The East floats into town

by Maya Sioufi June 3, 2012
written by Maya Sioufi

It is early May and the famous Place du Casino — wherein lies one of the world’s oldest gambling houses, the renowned Monte Carlo Casino — is overflowing with tourists. 

Californias, 911s  and Continental GTs line the casino entrance for tourists to gawk over and take the cliché Monte Carlo postcard shot beside overpriced luxurious wheels with the Monte Carlo casino behind: the ultimate photo of lavishness. 

The European sovereign debt crisis engulfing the principality’s neighbors does not seem to have reached Monaco, but the faces flocking to these alluring two square kilometers do seem to have changed, with Asian and Eastern Europeans tourists replacing Western European and American ones. 

A look at the recent financial results of the Société de Bains de Mer (SBM), Monaco’s biggest employer and the company behind some of the principality’s most prestigious assets, does not paint the same rosy picture as the Place du Casino. 

SBM is the main economic actor of the principality and its assets include fours hotels, among which are the famous Hotel de Paris and Hermitage hotel, five casinos, including the Monte Carlo Casino, 33 restaurants and bars, three spas and the legendary Jimmy’z night club, a celebrity hotspot. Being 70 percent owned by the state of Monaco and the ruling Grimaldi family, with the remaining stake listed on the Paris stock exchange, “the SBM and the state are almost one” says Bechara el-Khoury, consul of Monaco in Lebanon. 

As the financial crisis hit the pockets of tourists, the profits of the SBM reversed from 31 million euros ($39 million) in fiscal year 2006/2007 (ended March 31) to a 22 million euros ($28 million) loss for the fiscal year 2010/2011. Its stock price got hacked too, down some 50 percent from the start of the financial crisis.
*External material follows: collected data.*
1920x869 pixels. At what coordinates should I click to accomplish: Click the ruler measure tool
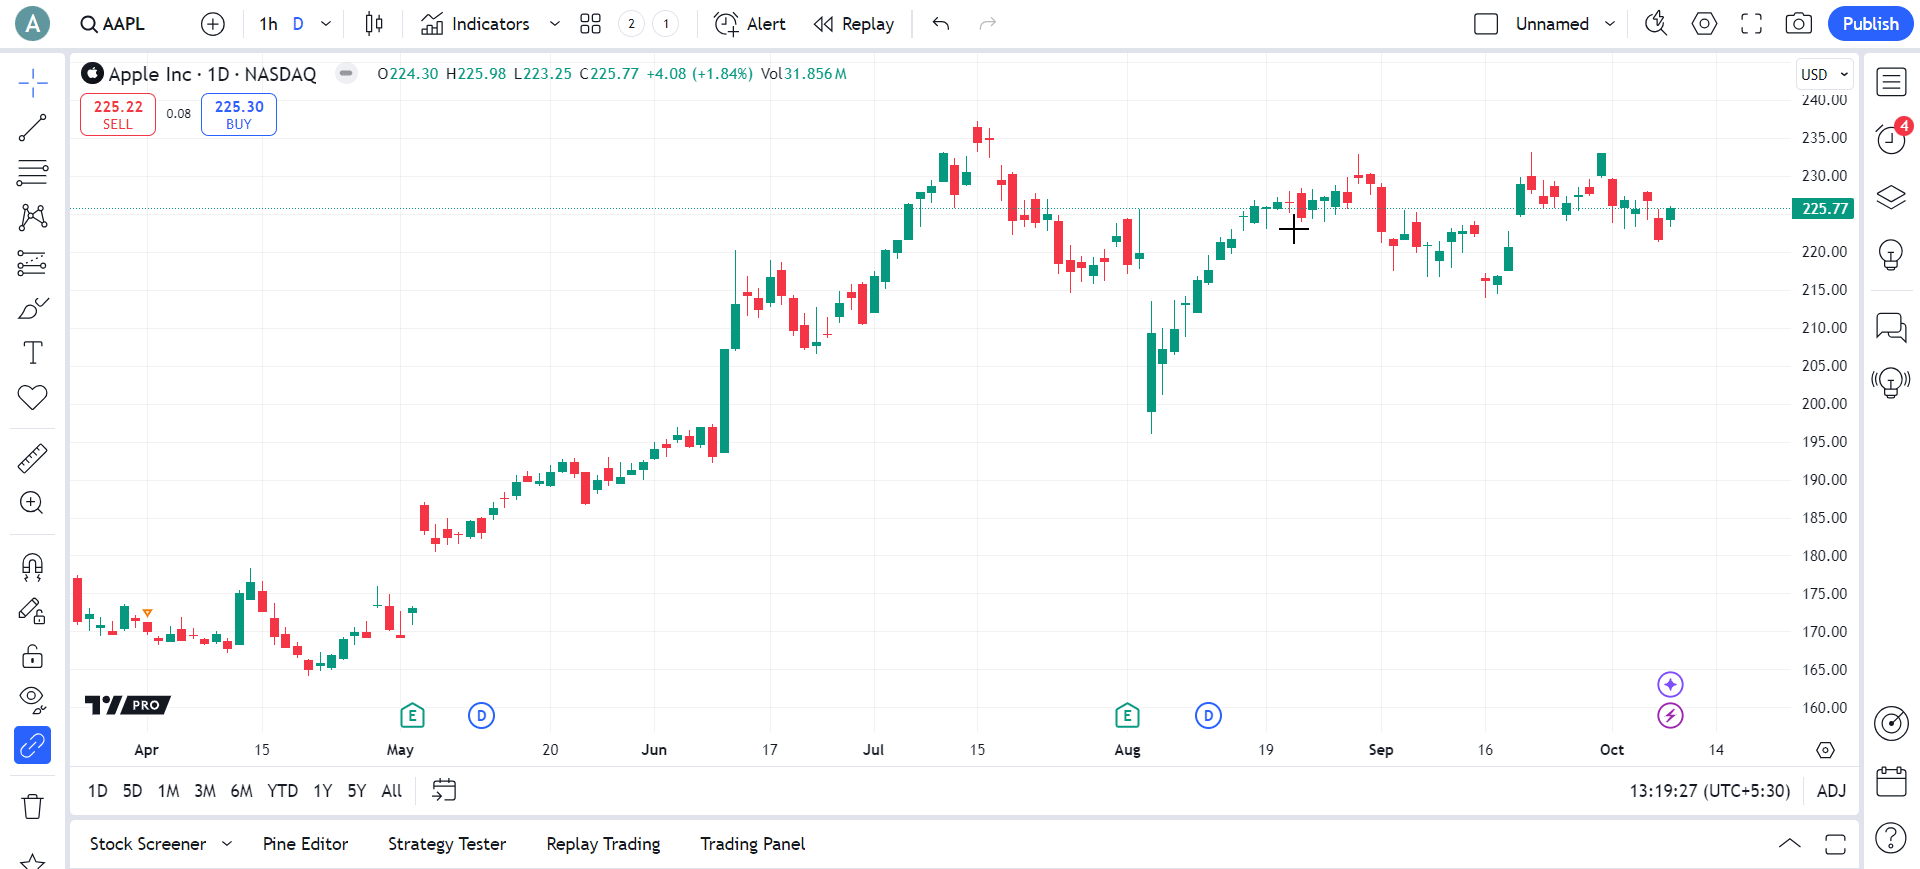[x=32, y=458]
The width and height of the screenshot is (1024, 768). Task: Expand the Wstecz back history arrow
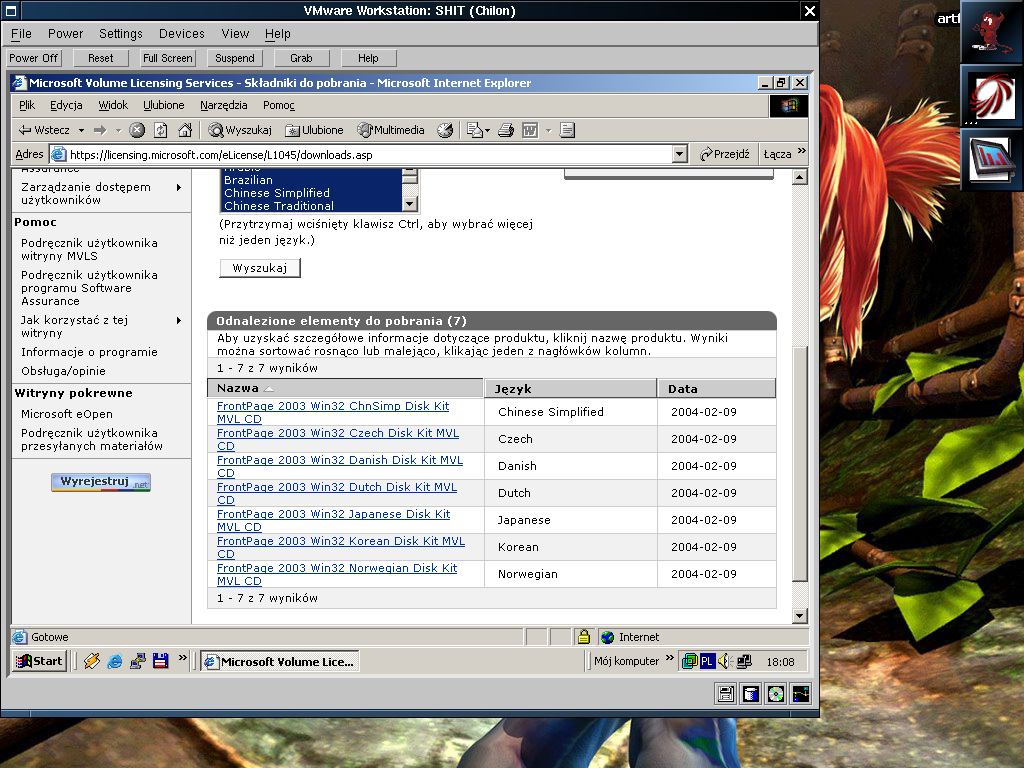click(80, 130)
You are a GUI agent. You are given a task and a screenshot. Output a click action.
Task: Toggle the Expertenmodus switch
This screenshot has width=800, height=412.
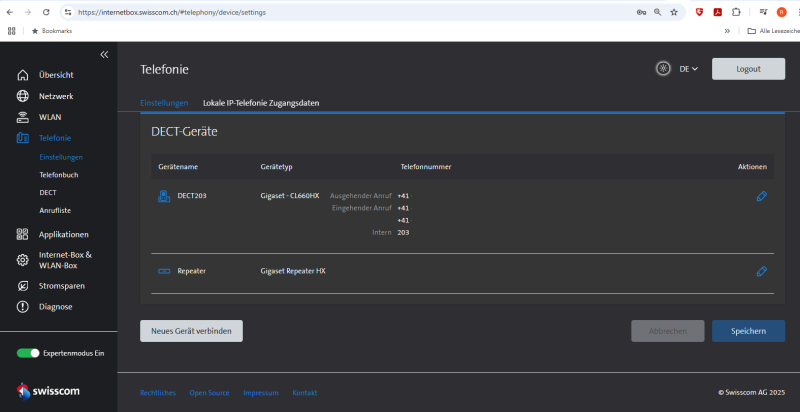pyautogui.click(x=28, y=353)
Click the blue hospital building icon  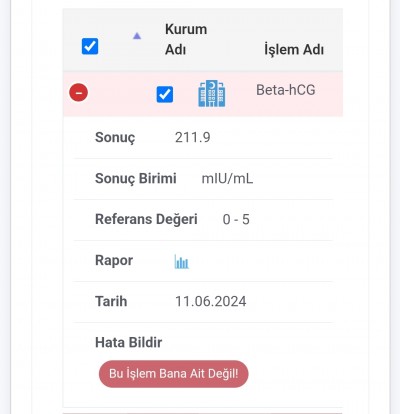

Year to date, it is down 10 percent (as of May 18). In response, the company reshuffled its management in November 2011, appointing a new chief executive who replaced the former CEO of nine years, creating a deputy CEO position and adopting a new strategy. 

Attracting new customers

Sitting at the cozy yet refined Bar American in the Hotel de Paris, Axel Hoppenot, marketing director at the SBM, talks through the new strategy, which aims to identify how to develop revenues and readdress the cost structure. He reveals that they have witnessed a pickup in activity so far this year. 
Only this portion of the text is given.